KickSat's release from a carrier on-board the Falcon 9 rocket's upper stage about 16 minutes after liftoff Monday will trigger the start of a 16-day timer. If the launch occurs Monday, the 104 Sprites will be deployed from KickSat on April 30.

"They're packed in individual slots in the deployer on KickSat," Manchester said. "They're spring-loaded and when they get deployed, they're just released and they get flung out of the slots." An animation of the Sprite deployment is available on YouTube and is embedded below.

Animation of the KickSat deployment sequence. Video credit: KickSat
 
KickSat is not the first crowd-funded satellite, but the CubeSat's 104 subsatellites will set a record in miniaturization, becoming the smallest spacecraft ever put into orbit.

Each Sprite is a nearly flat 3.5-centimeter (1.4-inch) square just 3 millimeters thick.

"They weigh about 5 grams, and they have solar cells, a microcontroller, a radio transceiver and a couple of different sensors," Manchester said. "On different ones we have three-axis gyroscopes, three-axis magnetometers, various temperature sensors and stuff like that."

With the help of NASA's Ames Research Center, Manchester and a small cadre of helpers modified off-the-shelf printed circuit boards for the hazards of spaceflight.

Kickstarter contributors who pledged more than $1,000 to the KiskSat project could customize one of the Sprites.

"They have a prototype Sprite with sensors on it, along with a programming fixture and software so that they could program it themselves and come up with their own experiments to run on it," Manchester said. "A number of people did that and gave me their code, and then I loaded their code on the flight unit."
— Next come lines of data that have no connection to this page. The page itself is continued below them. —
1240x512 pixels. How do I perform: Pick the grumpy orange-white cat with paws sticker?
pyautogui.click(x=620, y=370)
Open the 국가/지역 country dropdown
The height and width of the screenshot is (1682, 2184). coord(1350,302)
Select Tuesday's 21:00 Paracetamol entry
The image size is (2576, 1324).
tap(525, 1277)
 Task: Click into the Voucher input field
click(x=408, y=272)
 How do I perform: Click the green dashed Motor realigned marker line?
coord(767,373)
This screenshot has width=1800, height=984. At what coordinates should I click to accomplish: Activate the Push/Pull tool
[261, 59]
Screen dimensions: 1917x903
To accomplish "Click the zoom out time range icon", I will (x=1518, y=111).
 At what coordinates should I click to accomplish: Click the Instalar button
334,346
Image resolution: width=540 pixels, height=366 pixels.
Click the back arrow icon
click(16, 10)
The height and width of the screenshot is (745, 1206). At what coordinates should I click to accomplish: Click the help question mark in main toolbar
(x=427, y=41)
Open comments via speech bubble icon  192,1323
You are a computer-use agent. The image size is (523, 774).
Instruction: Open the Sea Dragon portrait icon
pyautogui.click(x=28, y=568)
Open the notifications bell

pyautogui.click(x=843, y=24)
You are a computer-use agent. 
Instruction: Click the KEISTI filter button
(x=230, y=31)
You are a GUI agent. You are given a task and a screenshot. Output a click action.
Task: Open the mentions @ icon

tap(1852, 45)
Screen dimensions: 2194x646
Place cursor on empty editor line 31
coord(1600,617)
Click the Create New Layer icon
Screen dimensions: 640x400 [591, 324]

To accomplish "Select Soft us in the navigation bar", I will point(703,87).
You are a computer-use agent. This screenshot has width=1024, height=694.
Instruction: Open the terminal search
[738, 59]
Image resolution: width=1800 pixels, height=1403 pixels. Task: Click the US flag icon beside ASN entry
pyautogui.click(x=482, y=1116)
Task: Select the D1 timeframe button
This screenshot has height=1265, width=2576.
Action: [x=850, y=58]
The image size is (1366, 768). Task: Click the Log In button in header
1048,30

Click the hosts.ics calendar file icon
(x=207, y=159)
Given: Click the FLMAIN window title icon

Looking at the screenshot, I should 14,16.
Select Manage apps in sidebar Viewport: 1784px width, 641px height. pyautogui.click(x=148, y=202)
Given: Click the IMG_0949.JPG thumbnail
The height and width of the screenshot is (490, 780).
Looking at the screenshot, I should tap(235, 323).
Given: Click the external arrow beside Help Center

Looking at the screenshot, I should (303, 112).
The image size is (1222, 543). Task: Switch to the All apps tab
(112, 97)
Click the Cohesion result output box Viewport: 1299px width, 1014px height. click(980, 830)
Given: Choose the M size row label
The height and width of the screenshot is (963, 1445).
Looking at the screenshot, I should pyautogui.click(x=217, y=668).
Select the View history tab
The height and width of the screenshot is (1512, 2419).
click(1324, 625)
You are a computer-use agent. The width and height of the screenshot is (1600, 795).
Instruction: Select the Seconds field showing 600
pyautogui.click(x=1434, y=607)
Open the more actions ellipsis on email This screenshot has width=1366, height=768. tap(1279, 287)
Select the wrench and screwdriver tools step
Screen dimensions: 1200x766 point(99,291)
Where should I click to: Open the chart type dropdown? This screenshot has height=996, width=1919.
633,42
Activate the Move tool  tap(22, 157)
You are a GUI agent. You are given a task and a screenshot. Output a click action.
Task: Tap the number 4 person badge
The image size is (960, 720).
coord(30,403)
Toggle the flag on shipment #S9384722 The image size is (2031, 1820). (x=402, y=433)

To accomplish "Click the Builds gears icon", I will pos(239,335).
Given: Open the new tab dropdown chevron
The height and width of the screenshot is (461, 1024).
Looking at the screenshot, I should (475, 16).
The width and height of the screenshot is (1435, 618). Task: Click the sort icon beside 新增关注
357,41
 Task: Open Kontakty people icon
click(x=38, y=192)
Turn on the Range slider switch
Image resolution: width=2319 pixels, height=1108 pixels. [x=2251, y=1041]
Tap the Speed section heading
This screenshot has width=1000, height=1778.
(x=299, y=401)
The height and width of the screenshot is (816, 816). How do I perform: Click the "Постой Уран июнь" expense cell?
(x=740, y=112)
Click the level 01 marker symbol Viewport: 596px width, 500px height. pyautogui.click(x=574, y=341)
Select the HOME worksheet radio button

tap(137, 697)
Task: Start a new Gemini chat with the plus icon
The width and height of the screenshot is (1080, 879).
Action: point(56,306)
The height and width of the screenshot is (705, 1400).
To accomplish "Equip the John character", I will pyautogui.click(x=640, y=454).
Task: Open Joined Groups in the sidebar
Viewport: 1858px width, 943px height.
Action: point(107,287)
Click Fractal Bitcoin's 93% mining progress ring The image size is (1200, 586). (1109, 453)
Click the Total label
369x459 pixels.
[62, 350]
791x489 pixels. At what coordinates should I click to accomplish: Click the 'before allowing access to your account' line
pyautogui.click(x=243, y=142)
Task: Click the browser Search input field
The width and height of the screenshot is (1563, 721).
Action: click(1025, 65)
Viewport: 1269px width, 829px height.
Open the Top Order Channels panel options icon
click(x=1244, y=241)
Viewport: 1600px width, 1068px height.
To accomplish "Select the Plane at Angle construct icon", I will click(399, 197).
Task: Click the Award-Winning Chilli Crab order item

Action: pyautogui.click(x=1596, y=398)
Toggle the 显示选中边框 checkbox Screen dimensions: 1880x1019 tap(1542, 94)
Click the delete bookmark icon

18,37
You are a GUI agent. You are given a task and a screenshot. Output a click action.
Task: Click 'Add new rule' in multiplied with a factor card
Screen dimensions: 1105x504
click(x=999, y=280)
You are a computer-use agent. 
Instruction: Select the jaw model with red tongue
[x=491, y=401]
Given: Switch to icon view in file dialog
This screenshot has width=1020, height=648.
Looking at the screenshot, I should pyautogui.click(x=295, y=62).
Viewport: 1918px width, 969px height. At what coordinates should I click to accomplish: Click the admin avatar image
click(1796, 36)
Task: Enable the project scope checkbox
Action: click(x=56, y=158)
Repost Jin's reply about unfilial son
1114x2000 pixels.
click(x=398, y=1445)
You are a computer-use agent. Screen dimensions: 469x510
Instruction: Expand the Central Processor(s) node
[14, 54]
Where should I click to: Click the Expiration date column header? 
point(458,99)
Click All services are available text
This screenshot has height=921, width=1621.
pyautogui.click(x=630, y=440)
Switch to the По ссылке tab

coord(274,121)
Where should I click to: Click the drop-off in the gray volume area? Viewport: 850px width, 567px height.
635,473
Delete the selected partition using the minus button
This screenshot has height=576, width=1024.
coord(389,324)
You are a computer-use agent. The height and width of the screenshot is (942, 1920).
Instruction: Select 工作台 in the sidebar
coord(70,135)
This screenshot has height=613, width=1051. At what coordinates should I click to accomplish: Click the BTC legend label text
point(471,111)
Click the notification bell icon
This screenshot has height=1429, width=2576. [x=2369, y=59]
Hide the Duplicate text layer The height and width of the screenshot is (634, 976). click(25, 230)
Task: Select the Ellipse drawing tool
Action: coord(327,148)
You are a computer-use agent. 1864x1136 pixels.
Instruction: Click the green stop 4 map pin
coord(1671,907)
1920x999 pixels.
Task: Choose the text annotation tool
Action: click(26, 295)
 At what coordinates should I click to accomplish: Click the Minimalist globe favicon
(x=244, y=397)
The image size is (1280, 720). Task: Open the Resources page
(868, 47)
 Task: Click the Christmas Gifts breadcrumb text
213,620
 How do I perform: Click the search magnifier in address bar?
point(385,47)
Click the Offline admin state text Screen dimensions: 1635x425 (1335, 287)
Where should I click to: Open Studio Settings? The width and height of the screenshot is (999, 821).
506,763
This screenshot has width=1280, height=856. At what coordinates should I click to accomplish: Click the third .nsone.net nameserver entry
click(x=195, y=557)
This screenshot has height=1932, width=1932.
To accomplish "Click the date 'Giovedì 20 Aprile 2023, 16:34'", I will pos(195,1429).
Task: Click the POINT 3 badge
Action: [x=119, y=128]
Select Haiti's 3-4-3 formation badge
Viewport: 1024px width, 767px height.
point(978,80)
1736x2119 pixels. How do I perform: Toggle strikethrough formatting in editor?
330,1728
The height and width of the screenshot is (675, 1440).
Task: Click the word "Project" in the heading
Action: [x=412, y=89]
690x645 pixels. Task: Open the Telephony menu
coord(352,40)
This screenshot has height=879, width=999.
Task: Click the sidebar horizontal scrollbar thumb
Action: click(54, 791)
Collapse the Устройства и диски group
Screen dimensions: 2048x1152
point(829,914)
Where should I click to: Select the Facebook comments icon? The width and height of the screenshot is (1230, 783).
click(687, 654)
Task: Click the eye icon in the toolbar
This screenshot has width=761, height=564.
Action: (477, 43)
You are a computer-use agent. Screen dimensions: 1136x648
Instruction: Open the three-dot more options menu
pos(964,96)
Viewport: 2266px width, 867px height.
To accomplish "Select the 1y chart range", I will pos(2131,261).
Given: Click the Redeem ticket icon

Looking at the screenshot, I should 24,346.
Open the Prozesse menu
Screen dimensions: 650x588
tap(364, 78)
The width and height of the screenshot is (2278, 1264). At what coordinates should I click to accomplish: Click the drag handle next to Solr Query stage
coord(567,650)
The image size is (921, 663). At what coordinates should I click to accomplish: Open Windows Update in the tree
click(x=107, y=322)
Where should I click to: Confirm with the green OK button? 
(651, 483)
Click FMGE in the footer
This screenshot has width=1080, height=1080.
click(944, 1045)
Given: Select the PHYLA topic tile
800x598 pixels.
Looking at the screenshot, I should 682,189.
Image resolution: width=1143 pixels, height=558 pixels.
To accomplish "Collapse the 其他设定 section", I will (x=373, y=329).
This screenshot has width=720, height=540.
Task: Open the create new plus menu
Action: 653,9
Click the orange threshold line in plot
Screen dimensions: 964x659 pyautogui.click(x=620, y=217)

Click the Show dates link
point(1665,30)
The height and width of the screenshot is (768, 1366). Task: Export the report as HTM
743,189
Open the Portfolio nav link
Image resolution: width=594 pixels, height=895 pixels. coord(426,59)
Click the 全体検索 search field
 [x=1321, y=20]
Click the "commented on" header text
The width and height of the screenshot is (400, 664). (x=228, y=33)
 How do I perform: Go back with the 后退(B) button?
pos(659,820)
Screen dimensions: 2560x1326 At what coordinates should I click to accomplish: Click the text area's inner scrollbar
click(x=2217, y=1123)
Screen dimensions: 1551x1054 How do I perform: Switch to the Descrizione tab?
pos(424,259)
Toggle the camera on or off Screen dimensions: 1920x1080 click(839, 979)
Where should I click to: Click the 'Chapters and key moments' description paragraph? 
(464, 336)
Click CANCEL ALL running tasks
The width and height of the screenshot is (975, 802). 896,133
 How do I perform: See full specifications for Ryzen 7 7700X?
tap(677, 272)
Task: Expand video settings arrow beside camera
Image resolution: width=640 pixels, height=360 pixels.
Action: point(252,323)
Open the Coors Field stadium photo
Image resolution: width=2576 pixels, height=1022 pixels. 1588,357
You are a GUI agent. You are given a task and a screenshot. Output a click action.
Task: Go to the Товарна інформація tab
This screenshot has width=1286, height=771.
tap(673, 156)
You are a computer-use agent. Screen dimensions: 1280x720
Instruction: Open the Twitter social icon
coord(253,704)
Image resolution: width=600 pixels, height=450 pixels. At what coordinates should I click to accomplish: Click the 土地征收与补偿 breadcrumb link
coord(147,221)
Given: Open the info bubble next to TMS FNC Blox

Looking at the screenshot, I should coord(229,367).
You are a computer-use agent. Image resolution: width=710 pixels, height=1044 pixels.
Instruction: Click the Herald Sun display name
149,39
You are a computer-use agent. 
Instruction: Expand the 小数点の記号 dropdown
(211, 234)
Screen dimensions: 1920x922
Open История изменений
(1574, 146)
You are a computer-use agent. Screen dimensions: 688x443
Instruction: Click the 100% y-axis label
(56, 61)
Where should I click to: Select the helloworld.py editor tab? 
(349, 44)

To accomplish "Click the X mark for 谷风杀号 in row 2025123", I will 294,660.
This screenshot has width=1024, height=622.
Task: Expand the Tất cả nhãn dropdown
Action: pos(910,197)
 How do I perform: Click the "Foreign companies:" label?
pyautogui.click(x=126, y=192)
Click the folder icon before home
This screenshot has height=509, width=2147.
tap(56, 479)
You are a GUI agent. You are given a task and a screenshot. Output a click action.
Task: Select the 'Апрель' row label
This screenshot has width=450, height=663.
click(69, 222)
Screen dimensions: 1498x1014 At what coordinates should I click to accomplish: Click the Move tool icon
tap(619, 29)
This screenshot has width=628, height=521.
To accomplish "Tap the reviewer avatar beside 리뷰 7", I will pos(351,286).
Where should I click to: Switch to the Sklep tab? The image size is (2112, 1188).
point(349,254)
Several organizations, including the British Interplanetary Society, Kidz in Space, Astronauts4Hire and KGB Space Hoppers, sponsored "fleets" of Sprites on KickSat.

With a $300 donation, contributors could name one of the Sprites and specify the brief message its radio would transmit from orbit.

According to the project's Kickstarter website, KickSat received more than $74,000 from 315 backers through the online crowd-funding portal.

But that was just enough to fund construction of KickSat and the Sprites.

KickSat's launch would have cost more than $300,000, according to Manchester, but NASA selected KickSat for the space agency's CubeSat launch initiative, which offers flight opportunities to universities other educational institutions.

NASA's launch opportunity came free of charge to KickSat.

KickSat's mission will be short-lived, with each Sprite only expected to remain in orbit a few days once they are released from the CubeSat mothership.

The Sprites are too small to be reliably tracked by the U.S. Air Force's space surveillance network, which monitors all objects in orbit larger than 10 centimeters, or about the size of a baseball.

The poker chip-sized Sprites aboard KickSat are much smaller, but they should succumb to aerodynamic drag within days due to their low orbit less than 200 miles above Earth. At that altitude, the upper traces of Earth's atmosphere helps pull satellites down before they eventually burn up during re-entry.

The 16-day timer responsible for deploying KickSat's Sprites was added to the spacecraft to avoid the possibility of the little chips impacting the space station.

Manchester works on a research team at Cornell led by Mason Peck, a former NASA chief technologist, which has worked on chip-sized "femtosatellites" for nearly a decade. The objective is to reduce the cost of space missions and lay the groundwork for distributed networks of satellites which could be used for a variety of missions, including exploration and scientific research.

Three Sprite prototypes were flown to the International Space Station in 2011 as part of a materials science exposure platform, subjecting the chips to the perils of space before attempting to fly them on their own.

"We brought the technology to a point where we were fairly confident that it was viable and that it would work. The next step in doing it was actually flying them in space," Manchester said.